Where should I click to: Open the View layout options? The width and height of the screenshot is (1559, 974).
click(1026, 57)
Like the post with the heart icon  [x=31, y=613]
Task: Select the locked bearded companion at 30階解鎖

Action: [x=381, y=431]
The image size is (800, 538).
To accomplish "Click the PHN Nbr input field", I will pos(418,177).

==

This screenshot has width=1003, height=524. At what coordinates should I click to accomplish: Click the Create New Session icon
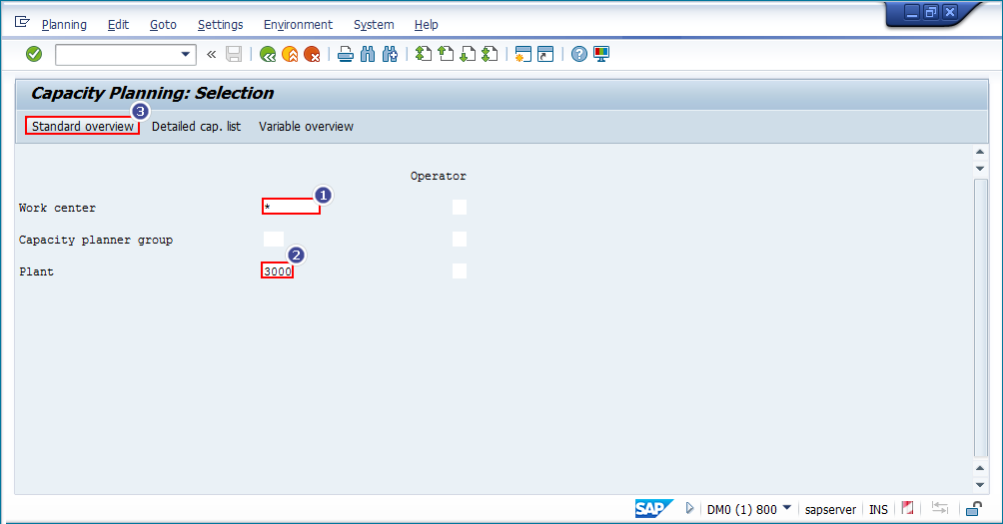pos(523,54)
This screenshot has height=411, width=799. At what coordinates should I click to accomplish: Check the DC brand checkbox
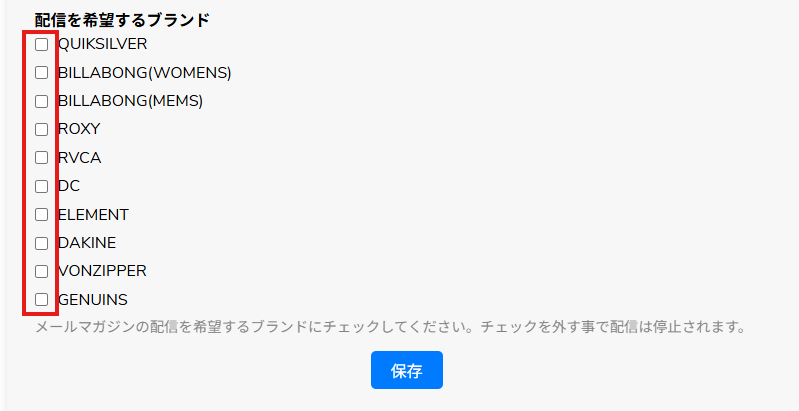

Exercise prompt ->
Copy everything above from the line holding "This screenshot has width=1003, height=524." down to the line holding "This screenshot has height=411, width=799.", both ends included, exactly as it stands and without the pictures.

Solution to the exercise ->
This screenshot has width=1003, height=524. At what coordinates should I click to accomplish: Click the Create New Session icon
pos(523,54)
This screenshot has height=411, width=799. At what coordinates should I click to accomplish: Check the DC brand checkbox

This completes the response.